Brief: The reply should return the data in full, exactly as written.

Records to use:
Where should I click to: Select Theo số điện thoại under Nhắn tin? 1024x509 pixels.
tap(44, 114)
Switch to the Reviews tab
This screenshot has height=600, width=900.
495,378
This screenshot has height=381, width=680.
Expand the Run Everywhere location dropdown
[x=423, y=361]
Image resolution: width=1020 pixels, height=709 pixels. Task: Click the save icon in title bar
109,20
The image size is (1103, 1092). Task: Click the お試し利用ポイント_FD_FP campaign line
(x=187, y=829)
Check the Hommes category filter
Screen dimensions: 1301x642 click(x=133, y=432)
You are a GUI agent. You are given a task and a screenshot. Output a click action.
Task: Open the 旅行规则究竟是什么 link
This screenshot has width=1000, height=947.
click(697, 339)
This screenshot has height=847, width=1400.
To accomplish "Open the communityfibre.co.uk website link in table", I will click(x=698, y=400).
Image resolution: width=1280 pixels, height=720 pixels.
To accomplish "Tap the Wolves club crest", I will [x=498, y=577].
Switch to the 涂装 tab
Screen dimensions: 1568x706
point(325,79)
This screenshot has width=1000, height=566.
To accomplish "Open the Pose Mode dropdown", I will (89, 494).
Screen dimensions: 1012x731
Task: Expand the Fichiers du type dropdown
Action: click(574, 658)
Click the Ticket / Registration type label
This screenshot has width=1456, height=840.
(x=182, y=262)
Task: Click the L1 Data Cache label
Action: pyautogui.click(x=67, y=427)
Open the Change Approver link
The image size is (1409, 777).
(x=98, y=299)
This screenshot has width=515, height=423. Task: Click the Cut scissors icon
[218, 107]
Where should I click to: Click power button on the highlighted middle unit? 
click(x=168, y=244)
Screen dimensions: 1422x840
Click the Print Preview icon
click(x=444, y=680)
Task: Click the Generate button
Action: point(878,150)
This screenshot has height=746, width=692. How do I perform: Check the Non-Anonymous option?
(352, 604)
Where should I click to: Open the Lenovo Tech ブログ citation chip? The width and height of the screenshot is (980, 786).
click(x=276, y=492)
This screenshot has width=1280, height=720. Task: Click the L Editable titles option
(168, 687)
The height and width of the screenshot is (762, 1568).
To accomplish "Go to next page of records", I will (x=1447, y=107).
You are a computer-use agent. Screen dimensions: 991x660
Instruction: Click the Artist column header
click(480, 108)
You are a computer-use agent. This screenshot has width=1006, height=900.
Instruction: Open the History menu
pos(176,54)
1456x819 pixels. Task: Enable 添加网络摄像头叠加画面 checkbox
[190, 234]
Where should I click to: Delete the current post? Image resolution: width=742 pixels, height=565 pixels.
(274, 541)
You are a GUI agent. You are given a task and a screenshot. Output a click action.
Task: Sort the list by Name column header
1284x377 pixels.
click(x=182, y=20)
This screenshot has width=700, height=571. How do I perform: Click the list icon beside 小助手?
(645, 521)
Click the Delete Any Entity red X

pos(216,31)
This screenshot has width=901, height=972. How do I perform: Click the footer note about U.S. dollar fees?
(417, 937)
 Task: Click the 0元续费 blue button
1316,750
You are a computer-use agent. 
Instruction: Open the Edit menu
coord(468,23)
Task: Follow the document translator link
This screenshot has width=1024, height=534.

Finished task:
Where should I click to: Select Theo số điện thoại under Nhắn tin? 1024x509 pixels.
tap(44, 114)
Switch to the Reviews tab
This screenshot has height=600, width=900.
495,378
This screenshot has height=381, width=680.
Expand the Run Everywhere location dropdown
[x=423, y=361]
Image resolution: width=1020 pixels, height=709 pixels. Task: Click the save icon in title bar
109,20
The image size is (1103, 1092). Task: Click the お試し利用ポイント_FD_FP campaign line
(x=187, y=829)
Check the Hommes category filter
Screen dimensions: 1301x642 click(x=133, y=432)
You are a GUI agent. You are given a task and a screenshot. Output a click action.
Task: Open the 旅行规则究竟是什么 link
This screenshot has width=1000, height=947.
click(697, 339)
This screenshot has height=847, width=1400.
To accomplish "Open the communityfibre.co.uk website link in table", I will click(x=698, y=400).
Image resolution: width=1280 pixels, height=720 pixels.
To accomplish "Tap the Wolves club crest", I will [x=498, y=577].
Switch to the 涂装 tab
Screen dimensions: 1568x706
point(325,79)
This screenshot has width=1000, height=566.
To accomplish "Open the Pose Mode dropdown", I will (89, 494).
Screen dimensions: 1012x731
Task: Expand the Fichiers du type dropdown
Action: click(574, 658)
Click the Ticket / Registration type label
This screenshot has width=1456, height=840.
(x=182, y=262)
Task: Click the L1 Data Cache label
Action: pyautogui.click(x=67, y=427)
Open the Change Approver link
The image size is (1409, 777).
(x=98, y=299)
This screenshot has width=515, height=423. Task: Click the Cut scissors icon
[218, 107]
Where should I click to: Click power button on the highlighted middle unit? 
click(x=168, y=244)
Screen dimensions: 1422x840
Click the Print Preview icon
click(x=444, y=680)
Task: Click the Generate button
Action: point(878,150)
This screenshot has height=746, width=692. How do I perform: Check the Non-Anonymous option?
(352, 604)
Where should I click to: Open the Lenovo Tech ブログ citation chip? The width and height of the screenshot is (980, 786).
click(x=276, y=492)
This screenshot has width=1280, height=720. Task: Click the L Editable titles option
(168, 687)
The height and width of the screenshot is (762, 1568).
To accomplish "Go to next page of records", I will (x=1447, y=107).
You are a computer-use agent. Screen dimensions: 991x660
Instruction: Click the Artist column header
click(480, 108)
You are a computer-use agent. This screenshot has width=1006, height=900.
Instruction: Open the History menu
pos(176,54)
1456x819 pixels. Task: Enable 添加网络摄像头叠加画面 checkbox
[190, 234]
Where should I click to: Delete the current post? Image resolution: width=742 pixels, height=565 pixels.
(274, 541)
You are a GUI agent. You are given a task and a screenshot. Output a click action.
Task: Sort the list by Name column header
1284x377 pixels.
click(x=182, y=20)
This screenshot has width=700, height=571. How do I perform: Click the list icon beside 小助手?
(645, 521)
Click the Delete Any Entity red X

pos(216,31)
This screenshot has width=901, height=972. How do I perform: Click the footer note about U.S. dollar fees?
(417, 937)
 Task: Click the 0元续费 blue button
1316,750
You are a computer-use agent. 
Instruction: Open the Edit menu
coord(468,23)
Task: Follow the document translator link
This screenshot has width=1024, height=534.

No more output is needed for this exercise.